The RTM function typically applies preferences based on default or configured policies (e.g., static and connected routes would have preference over dynamically learned routes such as those from an external BGP peer). From there, the RTM generates the IP RIB, and it’s abstracted and augmented with some Link Layer and other information to generate the Forwarding Information Base (FIB). FIB sizes and global Internet routing tables (i.e., DFZ ++internal_routes) often go hand in hand, and typically range today anywhere from 275k to 350k, although in some networks the number of internal routes is much larger, and it may even be North of 500k (in particular with larger merged or legacy networks with less than optimal internal route aggregation schemas). The number of paths in most reasonably-sized core BGP networks today is much larger, often an order of magnitude or more (e.g., 2-6M paths representing those ~350k prefixes).
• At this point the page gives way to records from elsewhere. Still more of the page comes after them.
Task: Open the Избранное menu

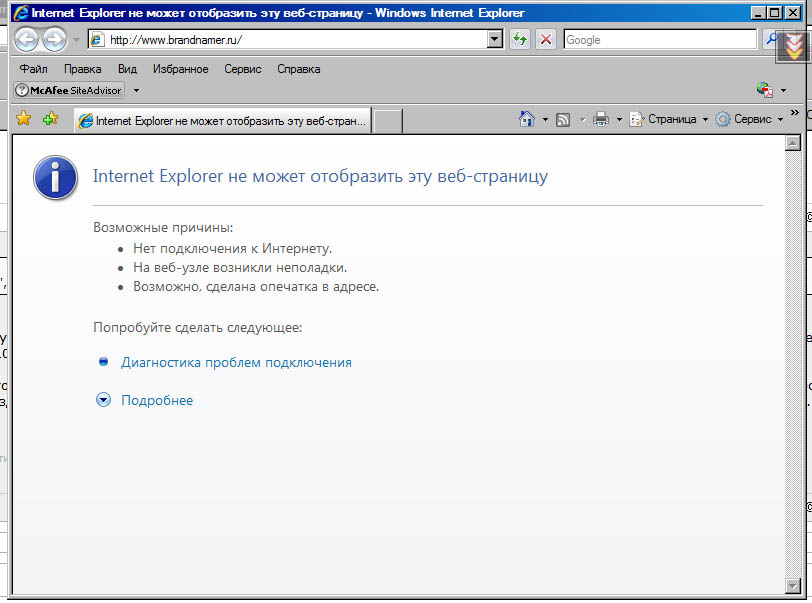Action: pyautogui.click(x=180, y=69)
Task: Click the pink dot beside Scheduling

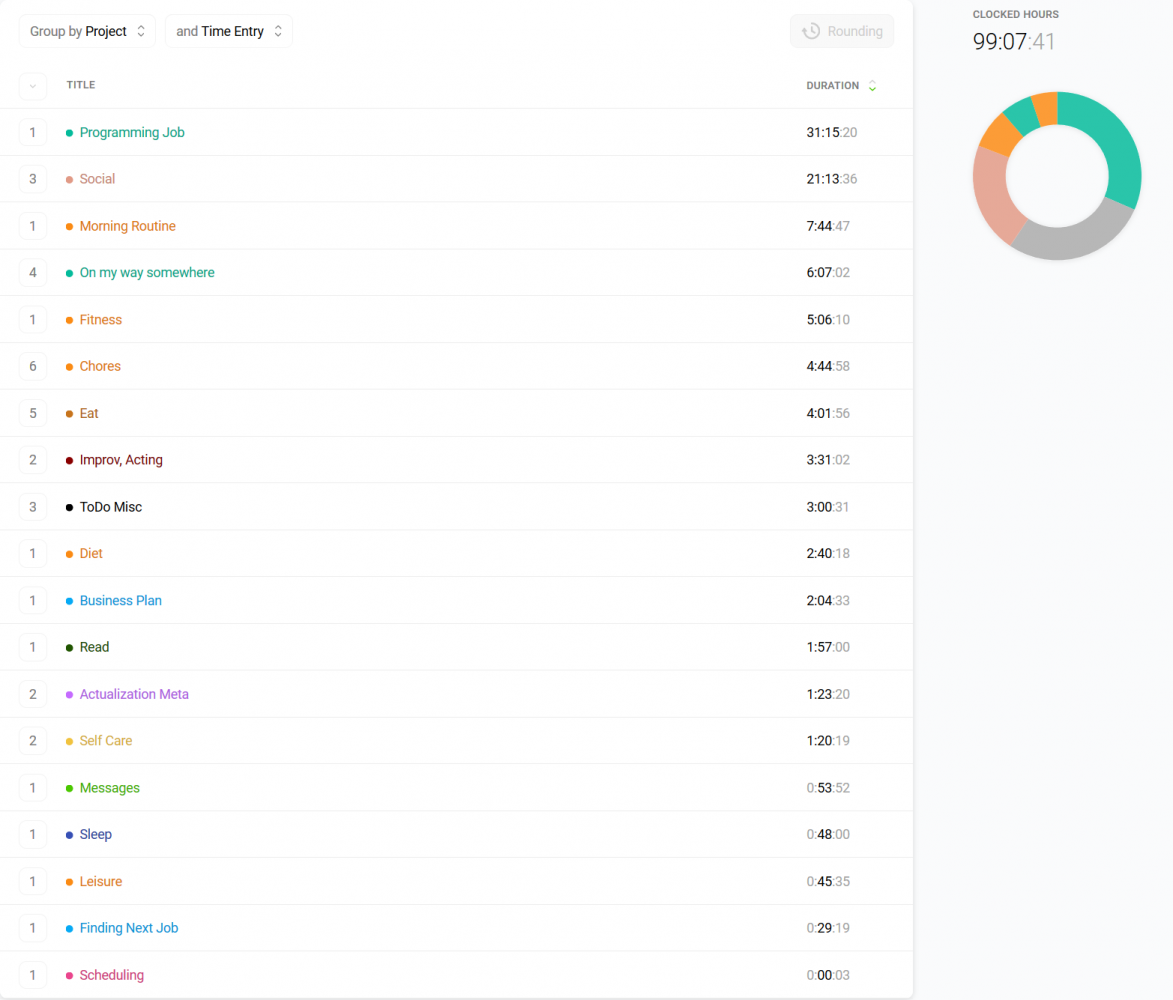Action: (x=69, y=976)
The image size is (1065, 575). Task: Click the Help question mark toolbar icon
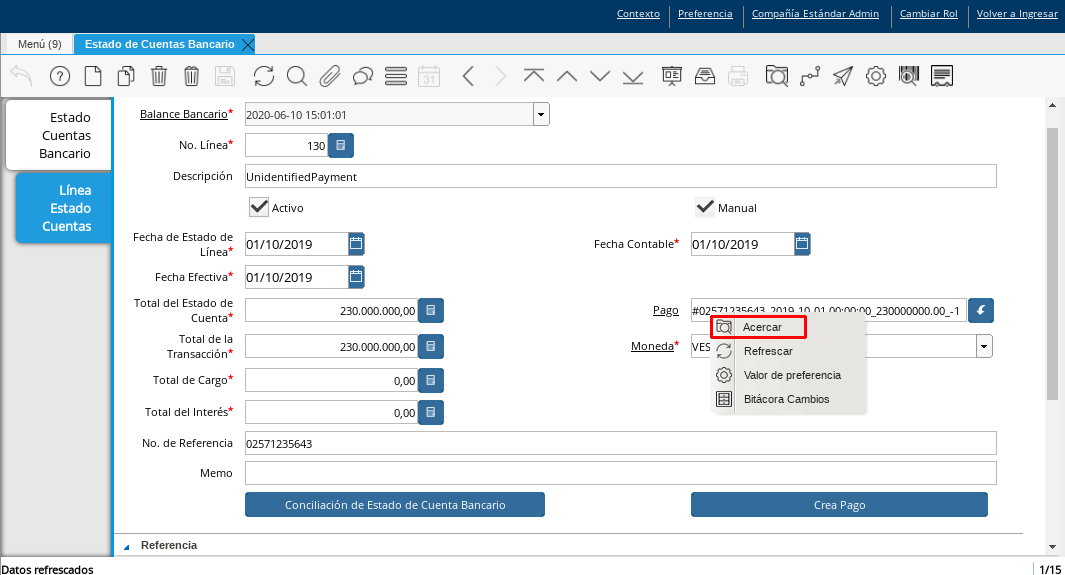coord(60,76)
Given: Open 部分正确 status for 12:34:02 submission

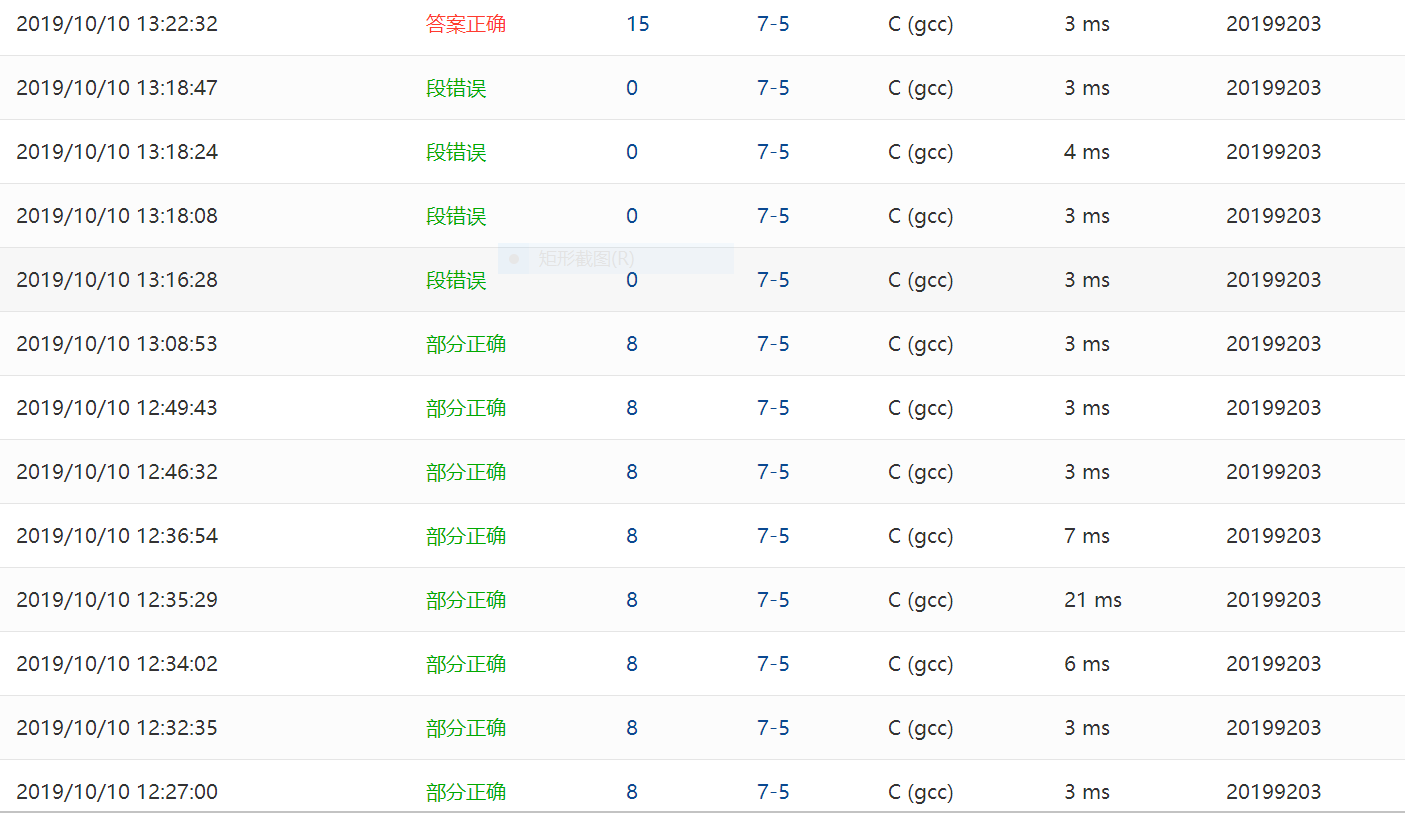Looking at the screenshot, I should point(466,664).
Given that most routers today model Type 3 switches (distributed control-driven forwarding fucntions) the FIB (and all _transit packet forwarding functions) are performed on each linecard and not by a central processor or switching engine – the FIB is distributed to each of a given set of line cards and each change is incrementally updated as it occurs. What this means is that a change in ANY BGP best path for a particular prefix (i.e., those 2-6M paths) must flow from the routing process, to the RTM, and then on to the forwarding engine memory on each of the line cards, something that usually requires multiple transactions at each stage, is obviously resource intensive, and consumes resources from the main CPU all the way down to forwarding engine I/O. As such, as the number of paths (i.e., unique routes) to reach a given prefix increases, you can expect more churn at all of these various stages in the system.
As illustrated in the Prefixes v. Unique Routes diagram above derived from information in Level(3)’s network over the past decade, the number of unique routes (paths) in the routing system is growing even more steeply than the number of unique prefixes alone, and this poses serious problems to the scalability and stability of the Internet routing system. Furthermore, [to tie this back to security!], in a secure routing system each path and route origin would likely need to be validated before it’s used for packet forwarding, so the growth in the sheer number of paths has significant implications on the ability to deploy secure inter-domain routing protocols (e.g., SBGP or soBGP) on the Internet as well.
The expanded deployment of IPv6 will be sure to increase the number of unique prefixes and unique paths in the system, as well as the introduction and carriage of other address families in BGP (e.g., IP/MPLS VPNs, IP v4 multicast, Multicast VPNs, and Pseudo Wire (PW) information). It’s important that operators, implementers and protocol designers alike keep a watchful eye on the various characteristics introduced by each of these employments of BGP.
There are lots more details in the slide deck above, an IMC paper submission whose publication should be forthcoming that I’ll be sure to provide reference to here, and a couple of Internet-Drafts to address some of the more mundane issues in the protocol or deployment models discussed.